In our desire to impose form on the world we have lost the capacity to see the form that is there;
and in that lies not liberation but alienation, the cutting off from things as they really are. --...

Reply

In our desire to impose form on the world we have lost the capacity to see the form that is there;
and in that lies not liberation but alienation, the cutting off from things as they really are. --...

Reply
post #93 of 148
I'm not a Bush Backer, but this is an interesting viewpoint from my local paper:

Quote:
Keep wary eye on election 'news'

Some media outlets and the Kerry campaign have elevated the alleged failure of U.S. forces in Iraq to secure a missing 380 tons of high explosives held at the Al Qaqaa arms depot under United Nations seal into a story of administration bungling with implicitly large consequences. But on closer look, the story loses much of its edge.

It turns out that the missing cache represents only a tiny fraction of the former Iraqi regime's arms and explosives that have been secured by coalition forces. And the missing explosives may have been removed before or shortly after the March 19, 2003 launch of Operation Iraqi Freedom.

Defense Secretary Donald Rumsfeld said Tuesday that coalition forces have cleared more than 10,000 arms caches since April 2003, have destroyed more than 240,000 tons of arms and explosives, and are preparing to destroy another 162,000 tons. This total of more than 400,000 tons is a thousand times larger than the single explosives cache that has recently received so much attention. It is very hard to see evidence of serious bungling in these facts.

Secretary Rumsfeld also noted that before the war, Saddam Hussein ordered the dispersal of his military's arms away from sites known to the United Nations and U.S. intelligence. Coalition forces have found weapons stored in schools, hospitals, mosques and underground burial sites.

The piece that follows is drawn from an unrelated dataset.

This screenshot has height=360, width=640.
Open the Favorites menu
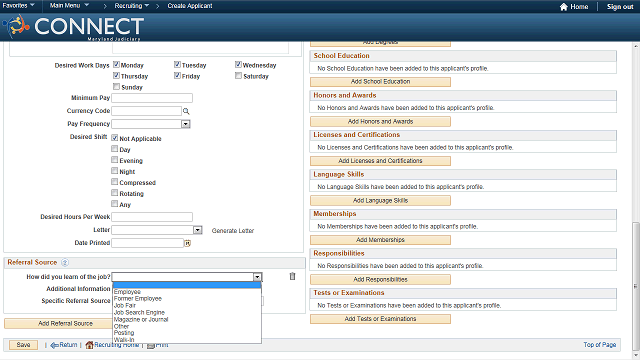click(18, 5)
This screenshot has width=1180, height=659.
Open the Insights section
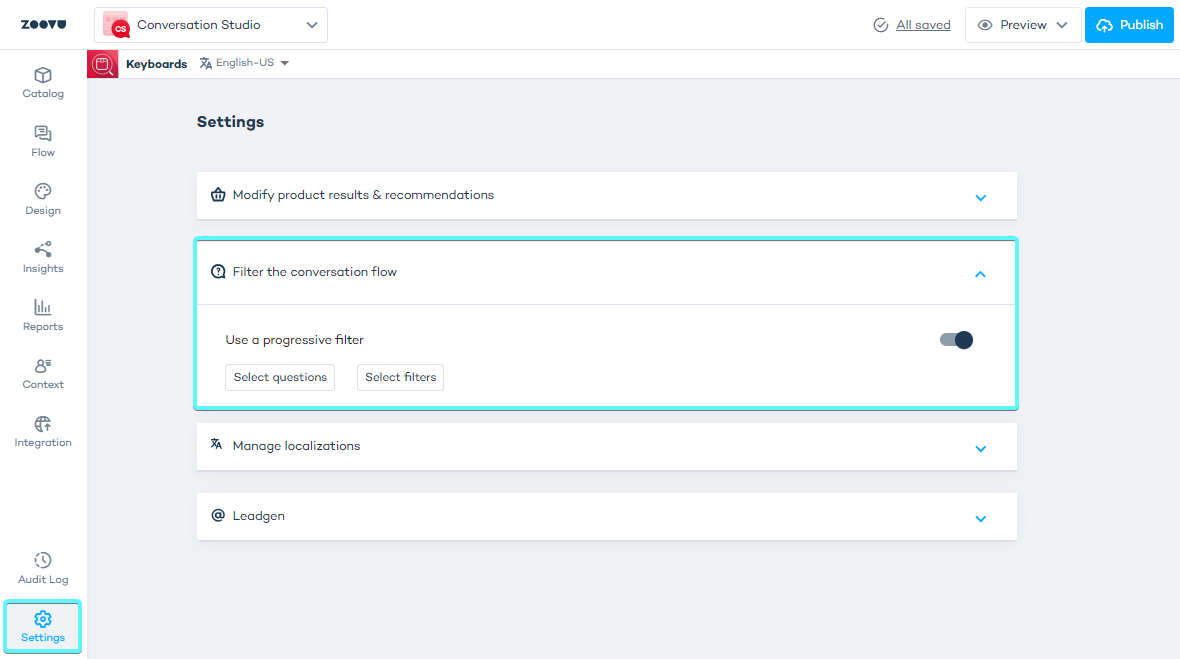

"Although some believe the Al Qaqaa facility may have been looted [after the invasion], there is no way to verify this," a Pentagon spokesman said Monday, as reported by The Washington Times. "Another explanation is that regime loyalists or others emptied the facility prior to coalition forces arriving in Baghdad in April."

Speaking of the missing cache, a State Department spokesman told The Washington Post, "We don't know that this site was looted. All we know is that it's not there. We don't know whether it was moved by Saddam before the war." The last reported visit to the site by U.N. weapons inspectors was in January 2003.

The Pentagon has asked the Iraq Survey Group, established by the Central Intelligence Agency to inventory Saddam Hussein's programs for weapons of mass destruction, to determine when the missing cache was taken and what has happened to it. These questions must be vigorously pursued. The administration must expect every question about its handling of the war to be given microscopic examination, particularly in election season.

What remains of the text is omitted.